The decision, according to the TJCA itself, takes effect ex nunc (rather than retroactively).  discloses, on one hand, the impact of Andean Community legislation on the exercise of the arbitral function and seeks, on the other, to define when arbitrators are mandated to request preliminary interpretations from the TJCA.  The latter seeks to prevent unnecessary stays or delays in arbitration proceedings in which, even if Andean Community laws are claimed, their interpretation is not needed to settle the specific case in question.

Context

The CAN was created in the Andean Subregional Integration Agreement (Acuerdo de Integración Subregional Andino) executed in Cartagena in 1969 (Cartagena Agreement).

It is a subregional organization with international legal personality (article 48). Its founding members were Bolivia, Chile, Colombia, Ecuador and Peru, which signed the agreement with a view to promoting balanced and harmonic development on conditions of equity, through economic and social integration and cooperation. At present, the same founding members are party to this agreement, except for Chile, which has participated since 2006 as an “Associate Member”.

The following are some of the matters on which the CAN acts, and which generate community legislation (articles 54 and 55):

  • industrial development
  • agricultural and agro-industrial development
  • development of physical infrastructure
  • programs for Intra-subregional Liberalization of Services
  • harmonization of exchange, monetary, financial and tax policies;
  • common rules on the treatment of foreign capital and, inter alia, trademarks, patents, licenses and royalties

With a view to ensuring the correct application of the CAN legal system, a Treaty was executed in 1979 to create the TJCA. Pursuant to the TJCA Treaty, in force since 1999, the TJCA is a permanent, supra-national and community judicial body.

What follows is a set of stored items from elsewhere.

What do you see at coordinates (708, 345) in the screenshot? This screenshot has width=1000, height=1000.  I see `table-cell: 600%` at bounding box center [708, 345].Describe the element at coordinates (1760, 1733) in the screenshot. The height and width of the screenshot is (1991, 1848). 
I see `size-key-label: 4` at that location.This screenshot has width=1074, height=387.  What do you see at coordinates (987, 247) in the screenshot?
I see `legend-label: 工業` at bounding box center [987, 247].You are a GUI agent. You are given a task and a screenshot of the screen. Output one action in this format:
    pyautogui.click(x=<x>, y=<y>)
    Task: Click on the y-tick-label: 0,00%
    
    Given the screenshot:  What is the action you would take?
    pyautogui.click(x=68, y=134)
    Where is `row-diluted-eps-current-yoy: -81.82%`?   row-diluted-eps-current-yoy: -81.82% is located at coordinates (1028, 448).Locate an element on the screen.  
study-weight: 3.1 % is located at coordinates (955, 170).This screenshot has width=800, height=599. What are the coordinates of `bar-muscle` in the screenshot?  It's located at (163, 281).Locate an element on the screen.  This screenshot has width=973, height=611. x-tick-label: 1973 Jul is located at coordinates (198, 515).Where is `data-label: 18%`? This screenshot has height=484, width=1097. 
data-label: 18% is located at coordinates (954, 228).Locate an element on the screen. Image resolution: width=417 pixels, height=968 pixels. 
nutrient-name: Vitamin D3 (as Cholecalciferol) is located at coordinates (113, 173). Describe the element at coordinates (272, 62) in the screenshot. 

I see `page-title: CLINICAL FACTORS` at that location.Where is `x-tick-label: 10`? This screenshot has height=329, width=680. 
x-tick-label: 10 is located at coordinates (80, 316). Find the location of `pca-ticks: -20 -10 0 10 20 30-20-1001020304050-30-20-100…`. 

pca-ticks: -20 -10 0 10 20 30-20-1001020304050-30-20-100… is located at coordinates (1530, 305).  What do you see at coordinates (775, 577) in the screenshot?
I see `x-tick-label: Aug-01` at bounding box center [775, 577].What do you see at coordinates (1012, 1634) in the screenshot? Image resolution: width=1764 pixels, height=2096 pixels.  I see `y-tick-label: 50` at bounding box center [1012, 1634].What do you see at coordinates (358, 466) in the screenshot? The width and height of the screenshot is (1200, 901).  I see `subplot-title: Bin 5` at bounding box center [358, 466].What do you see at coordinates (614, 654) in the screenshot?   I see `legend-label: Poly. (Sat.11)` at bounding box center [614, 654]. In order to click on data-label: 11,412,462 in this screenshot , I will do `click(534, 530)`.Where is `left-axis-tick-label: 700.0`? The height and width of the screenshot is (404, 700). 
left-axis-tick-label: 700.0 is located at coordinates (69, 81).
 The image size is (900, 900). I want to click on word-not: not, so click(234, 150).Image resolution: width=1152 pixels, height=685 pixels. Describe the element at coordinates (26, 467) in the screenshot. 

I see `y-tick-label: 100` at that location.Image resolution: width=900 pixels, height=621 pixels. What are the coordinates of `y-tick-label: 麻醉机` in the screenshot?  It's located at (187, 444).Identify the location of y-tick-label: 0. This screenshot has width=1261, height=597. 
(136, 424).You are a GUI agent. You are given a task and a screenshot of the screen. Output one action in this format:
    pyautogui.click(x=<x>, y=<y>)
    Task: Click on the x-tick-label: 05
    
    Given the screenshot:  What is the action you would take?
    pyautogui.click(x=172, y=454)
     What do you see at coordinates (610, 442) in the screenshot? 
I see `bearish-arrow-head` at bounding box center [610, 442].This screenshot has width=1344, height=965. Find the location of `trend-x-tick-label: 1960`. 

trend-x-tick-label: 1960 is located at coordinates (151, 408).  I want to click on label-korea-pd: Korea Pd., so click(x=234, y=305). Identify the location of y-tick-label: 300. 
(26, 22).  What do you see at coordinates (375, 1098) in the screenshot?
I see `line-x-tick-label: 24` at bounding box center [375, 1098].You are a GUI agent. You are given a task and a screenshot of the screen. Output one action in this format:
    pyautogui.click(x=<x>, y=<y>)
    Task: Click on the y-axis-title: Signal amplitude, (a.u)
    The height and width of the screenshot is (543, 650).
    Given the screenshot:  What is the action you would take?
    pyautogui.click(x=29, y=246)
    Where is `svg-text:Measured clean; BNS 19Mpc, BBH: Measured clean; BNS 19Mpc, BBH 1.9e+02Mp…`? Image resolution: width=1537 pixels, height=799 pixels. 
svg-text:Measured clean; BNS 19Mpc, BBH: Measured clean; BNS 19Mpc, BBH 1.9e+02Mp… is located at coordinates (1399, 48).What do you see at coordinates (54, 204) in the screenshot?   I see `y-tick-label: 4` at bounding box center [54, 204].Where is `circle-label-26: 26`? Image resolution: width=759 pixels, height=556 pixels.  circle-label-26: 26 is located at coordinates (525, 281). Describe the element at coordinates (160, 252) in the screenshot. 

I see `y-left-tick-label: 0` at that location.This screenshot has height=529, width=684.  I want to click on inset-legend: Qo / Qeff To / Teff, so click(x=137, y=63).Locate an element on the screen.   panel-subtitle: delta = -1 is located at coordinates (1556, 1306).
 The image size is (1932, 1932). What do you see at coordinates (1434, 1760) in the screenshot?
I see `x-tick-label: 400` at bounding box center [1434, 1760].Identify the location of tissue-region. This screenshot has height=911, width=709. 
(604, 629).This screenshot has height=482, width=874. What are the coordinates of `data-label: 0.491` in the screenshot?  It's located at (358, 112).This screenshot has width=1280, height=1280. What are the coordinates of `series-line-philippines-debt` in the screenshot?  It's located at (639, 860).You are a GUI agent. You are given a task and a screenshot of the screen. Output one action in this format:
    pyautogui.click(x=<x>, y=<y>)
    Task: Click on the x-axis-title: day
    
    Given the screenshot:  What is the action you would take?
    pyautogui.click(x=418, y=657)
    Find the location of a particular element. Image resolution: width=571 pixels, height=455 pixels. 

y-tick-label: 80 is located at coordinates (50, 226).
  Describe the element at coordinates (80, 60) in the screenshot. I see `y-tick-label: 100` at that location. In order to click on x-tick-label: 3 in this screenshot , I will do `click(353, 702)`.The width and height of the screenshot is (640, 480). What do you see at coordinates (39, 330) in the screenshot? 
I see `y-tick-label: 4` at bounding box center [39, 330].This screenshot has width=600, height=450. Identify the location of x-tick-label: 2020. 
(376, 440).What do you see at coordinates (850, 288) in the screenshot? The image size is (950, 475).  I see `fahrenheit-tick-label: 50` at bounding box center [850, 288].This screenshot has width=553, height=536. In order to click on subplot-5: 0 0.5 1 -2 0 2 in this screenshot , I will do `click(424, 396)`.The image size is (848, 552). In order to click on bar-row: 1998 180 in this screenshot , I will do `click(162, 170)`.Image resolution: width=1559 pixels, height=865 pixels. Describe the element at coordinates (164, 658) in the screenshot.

The TJCA Treaty is included in the legal system of CAN member states under the procedures and the legislative hierarchy established in each one of their constitutions.

In the case of Peru, the TJCA Treaty has the category of primary legislation, pursuant to articles 55 and 200.4 of the Political Constitution of Peru.

In the case of Chile, Decision 666 defined the scope of the country’s association with the Andean Community, making no reference to TJCA decisions; accordingly, in principle, a TJCA decision could not be considered binding, given that Chile does not participate in the institutional framework of the CAN, notwithstanding any decisions voluntarily accepted by the country in each specific case.

In the case of Colombia, the TJCA Treaty was incorporated through Law 457 of 1998, and judgment C-277 of 1999 declared it constitutional, by recognizing that TJCA decisions are binding.